■ **WHAT YOU HAVE TO DO**: Throughout the listing below, copy each line containing "above".

■ **DATA TO PROCESS**:
= = = =

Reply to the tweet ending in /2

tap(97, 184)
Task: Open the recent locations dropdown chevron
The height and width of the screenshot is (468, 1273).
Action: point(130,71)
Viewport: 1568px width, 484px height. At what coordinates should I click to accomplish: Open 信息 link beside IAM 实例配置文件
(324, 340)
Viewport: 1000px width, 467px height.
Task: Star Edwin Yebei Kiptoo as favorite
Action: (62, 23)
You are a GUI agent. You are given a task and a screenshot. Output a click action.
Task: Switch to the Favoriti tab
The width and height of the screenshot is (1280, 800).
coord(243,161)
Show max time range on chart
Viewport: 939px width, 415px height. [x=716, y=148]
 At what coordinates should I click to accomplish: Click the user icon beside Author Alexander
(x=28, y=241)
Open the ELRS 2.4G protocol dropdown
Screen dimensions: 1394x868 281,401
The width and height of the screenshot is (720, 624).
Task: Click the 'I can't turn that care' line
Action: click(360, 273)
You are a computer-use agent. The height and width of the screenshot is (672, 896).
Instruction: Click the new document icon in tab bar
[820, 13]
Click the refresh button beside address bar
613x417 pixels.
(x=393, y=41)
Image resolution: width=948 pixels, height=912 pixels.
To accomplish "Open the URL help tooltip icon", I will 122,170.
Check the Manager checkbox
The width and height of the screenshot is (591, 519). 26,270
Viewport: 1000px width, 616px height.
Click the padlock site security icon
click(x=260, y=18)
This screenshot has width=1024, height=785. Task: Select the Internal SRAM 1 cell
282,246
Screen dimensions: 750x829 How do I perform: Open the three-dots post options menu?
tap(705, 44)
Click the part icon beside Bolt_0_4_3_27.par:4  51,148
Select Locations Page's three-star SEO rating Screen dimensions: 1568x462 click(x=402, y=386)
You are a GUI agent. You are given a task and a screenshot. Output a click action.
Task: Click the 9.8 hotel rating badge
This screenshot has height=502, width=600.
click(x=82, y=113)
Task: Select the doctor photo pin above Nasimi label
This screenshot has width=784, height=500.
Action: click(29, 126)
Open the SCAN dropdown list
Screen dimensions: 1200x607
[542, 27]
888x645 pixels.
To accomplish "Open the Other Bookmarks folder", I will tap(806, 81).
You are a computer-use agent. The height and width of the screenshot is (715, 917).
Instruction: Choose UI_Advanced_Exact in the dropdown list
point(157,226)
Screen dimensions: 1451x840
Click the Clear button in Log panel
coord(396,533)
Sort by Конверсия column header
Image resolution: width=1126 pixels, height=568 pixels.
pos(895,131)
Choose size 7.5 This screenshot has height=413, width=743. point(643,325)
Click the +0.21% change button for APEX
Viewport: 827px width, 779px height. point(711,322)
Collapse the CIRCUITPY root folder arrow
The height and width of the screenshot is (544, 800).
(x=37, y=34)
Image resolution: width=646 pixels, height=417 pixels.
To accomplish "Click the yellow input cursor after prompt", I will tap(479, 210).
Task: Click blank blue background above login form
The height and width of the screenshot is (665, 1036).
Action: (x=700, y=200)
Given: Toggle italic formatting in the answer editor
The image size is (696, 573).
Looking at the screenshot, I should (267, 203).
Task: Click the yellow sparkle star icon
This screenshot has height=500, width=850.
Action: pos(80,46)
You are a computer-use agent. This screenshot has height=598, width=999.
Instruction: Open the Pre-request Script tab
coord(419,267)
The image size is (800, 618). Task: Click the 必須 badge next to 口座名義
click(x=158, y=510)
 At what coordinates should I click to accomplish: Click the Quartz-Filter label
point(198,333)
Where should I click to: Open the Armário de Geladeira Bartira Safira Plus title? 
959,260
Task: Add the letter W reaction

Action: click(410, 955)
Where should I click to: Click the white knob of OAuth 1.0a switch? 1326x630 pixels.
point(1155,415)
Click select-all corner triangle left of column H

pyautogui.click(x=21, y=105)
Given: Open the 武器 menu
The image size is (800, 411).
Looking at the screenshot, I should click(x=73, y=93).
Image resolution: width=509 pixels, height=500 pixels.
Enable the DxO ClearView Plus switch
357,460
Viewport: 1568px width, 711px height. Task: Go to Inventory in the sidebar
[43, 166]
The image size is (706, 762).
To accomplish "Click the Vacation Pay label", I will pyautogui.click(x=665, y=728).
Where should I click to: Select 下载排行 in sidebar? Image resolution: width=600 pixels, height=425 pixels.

= = = =

■ **SOLUTION FOR THIS TASK**:
Task: Select the doctor photo pin above Nasimi label
Task: Click blank blue background above login form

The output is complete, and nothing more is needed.